Мать долго его разглядывала, понемногу у нее начали выступать слезы.
     – Это и есть его сыночек, – уверенно сказала она. – Как же он похож на вашего отца. А мальчик чистый Надир.
     – Ага! Сейчас скажи, что мои дети нашего отца ничем не напоминают. А меня с сестрой, конечно, вам подкинули цыгане, – сказал Аскер, рассматривая рукописи на столе.
     – Бесстыдство это – говорить своей матери в таком роде о своих детях.
     – Да ладно, что за церемонии. Мы одни. Ты лучше погляди, мама: Надир наш пишет книгу жизни. Пишет, пишет, а уже вторую неделю ни на строчку не продвинулся. Тот же лист, на том же самом слове как остановился, так и стоит на ней. А чернила-то старые уже. Ни дать, ни взять – последняя строка написана сто лет назад. Можешь мне поверить. Чего же он тогда пишет? Странный он какой-то у нас. Ты не замечаешь?
     – Оставь его. Не перечь ему ни в чем. Какие вы все жестокие. Хочет –  пишет, не хочет – не пишет. Тебе что за дело?
     – Ко мне ты не так бережно относишься. Я всю жизнь слышу: не лежи – иди, работай!

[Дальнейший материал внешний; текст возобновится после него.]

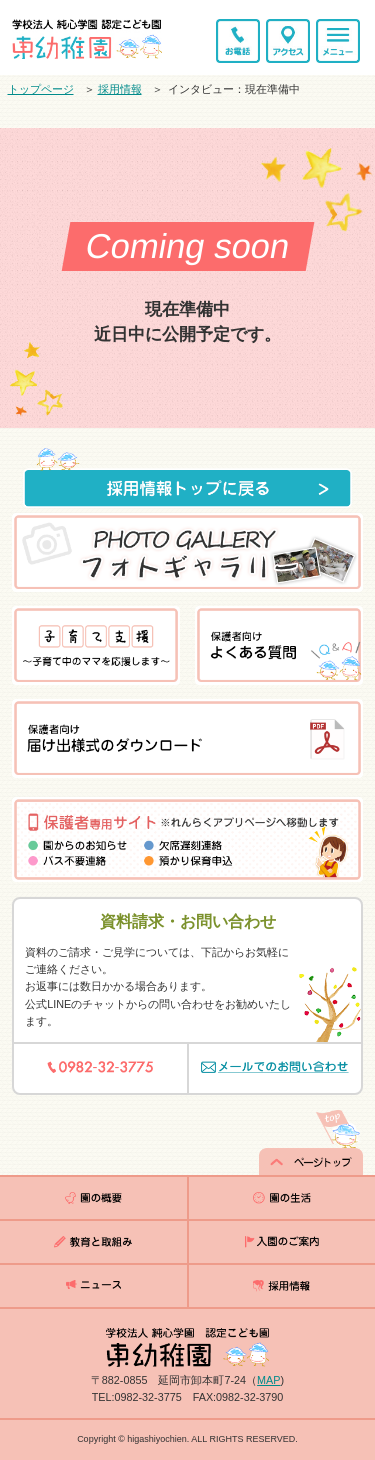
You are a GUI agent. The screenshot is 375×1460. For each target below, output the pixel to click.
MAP (268, 1380)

     – Он несчастнее вас всех. Не видишь? – он болен. Как ты можешь так о нем говорить?
     – Странный он, мама. Что-то с ним происходит. Ты бы с ним поговорила, что ли. Ты мать,  тебе он расскажет, чем душа его опечалена. Я тоже, наверное, переживаю. Меня ведь на улице все  спрашивают насчет него. Как он, где был, что делал? Он даже с друзьями своими толком не поговорил! Одноклассники просились к нему через меня, так он сказал: не надо ничего этого. А мне что отвечать?..
Вечером пришла Зарема и задержалась, ожидая возвращения Надира. Ели пироги с сыром, пили чай. Зашел разговор о найден-ной у Надира фотографии. Аскер, несмотря на возражения матери, побежал и принес ее, чтобы показать сестре.
     – Да, и в самом деле, похож, – сказала она. – Где, интересно, этот мальчик сейчас? И что с матерью его?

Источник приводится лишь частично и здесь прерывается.